# Short exercise
Set down the data below line for line, from its first line up to and including the line with "(369, 1139)".

=== Entries shown ===

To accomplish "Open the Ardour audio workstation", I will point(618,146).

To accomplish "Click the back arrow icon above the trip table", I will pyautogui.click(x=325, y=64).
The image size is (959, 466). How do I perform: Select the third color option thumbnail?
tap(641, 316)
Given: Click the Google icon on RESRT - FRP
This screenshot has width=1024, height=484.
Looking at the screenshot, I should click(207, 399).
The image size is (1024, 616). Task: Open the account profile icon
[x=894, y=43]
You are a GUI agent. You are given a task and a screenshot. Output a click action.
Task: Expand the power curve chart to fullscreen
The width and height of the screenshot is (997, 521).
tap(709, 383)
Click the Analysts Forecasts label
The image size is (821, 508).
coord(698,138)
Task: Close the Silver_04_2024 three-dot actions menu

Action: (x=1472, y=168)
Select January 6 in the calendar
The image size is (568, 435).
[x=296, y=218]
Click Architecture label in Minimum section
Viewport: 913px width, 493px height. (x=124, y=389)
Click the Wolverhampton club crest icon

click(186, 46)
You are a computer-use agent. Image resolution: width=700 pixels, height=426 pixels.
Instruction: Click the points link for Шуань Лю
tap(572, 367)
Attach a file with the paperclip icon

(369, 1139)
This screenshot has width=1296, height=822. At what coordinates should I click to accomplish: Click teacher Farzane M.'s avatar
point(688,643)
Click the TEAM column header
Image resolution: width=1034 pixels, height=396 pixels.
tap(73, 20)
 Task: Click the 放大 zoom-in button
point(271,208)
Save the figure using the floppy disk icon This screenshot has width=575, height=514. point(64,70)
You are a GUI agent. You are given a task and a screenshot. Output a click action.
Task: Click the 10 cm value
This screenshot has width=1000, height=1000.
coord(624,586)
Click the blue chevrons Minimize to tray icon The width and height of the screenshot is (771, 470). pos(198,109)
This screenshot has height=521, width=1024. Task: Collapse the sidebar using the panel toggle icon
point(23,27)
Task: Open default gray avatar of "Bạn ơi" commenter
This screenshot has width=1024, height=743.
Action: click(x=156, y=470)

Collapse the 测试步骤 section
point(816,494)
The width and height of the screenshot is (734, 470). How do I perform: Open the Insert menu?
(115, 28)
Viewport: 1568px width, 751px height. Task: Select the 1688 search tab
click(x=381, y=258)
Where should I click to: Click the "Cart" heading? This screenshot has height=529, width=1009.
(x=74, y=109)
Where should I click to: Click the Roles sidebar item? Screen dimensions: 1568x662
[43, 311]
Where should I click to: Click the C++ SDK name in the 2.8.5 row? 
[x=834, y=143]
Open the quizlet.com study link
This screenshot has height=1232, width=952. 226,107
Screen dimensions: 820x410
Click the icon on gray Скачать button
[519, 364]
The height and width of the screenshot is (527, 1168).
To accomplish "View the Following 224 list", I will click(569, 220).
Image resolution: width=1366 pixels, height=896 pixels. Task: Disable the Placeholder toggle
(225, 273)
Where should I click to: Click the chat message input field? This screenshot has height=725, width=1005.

===

# Output of the task
To accomplish "Open the Ardour audio workstation", I will point(618,146).

To accomplish "Click the back arrow icon above the trip table", I will pyautogui.click(x=325, y=64).
The image size is (959, 466). How do I perform: Select the third color option thumbnail?
tap(641, 316)
Given: Click the Google icon on RESRT - FRP
This screenshot has width=1024, height=484.
Looking at the screenshot, I should click(207, 399).
The image size is (1024, 616). Task: Open the account profile icon
[x=894, y=43]
You are a GUI agent. You are given a task and a screenshot. Output a click action.
Task: Expand the power curve chart to fullscreen
The width and height of the screenshot is (997, 521).
tap(709, 383)
Click the Analysts Forecasts label
The image size is (821, 508).
coord(698,138)
Task: Close the Silver_04_2024 three-dot actions menu

Action: (x=1472, y=168)
Select January 6 in the calendar
The image size is (568, 435).
[x=296, y=218]
Click Architecture label in Minimum section
Viewport: 913px width, 493px height. (x=124, y=389)
Click the Wolverhampton club crest icon

click(186, 46)
You are a computer-use agent. Image resolution: width=700 pixels, height=426 pixels.
Instruction: Click the points link for Шуань Лю
tap(572, 367)
Attach a file with the paperclip icon

(369, 1139)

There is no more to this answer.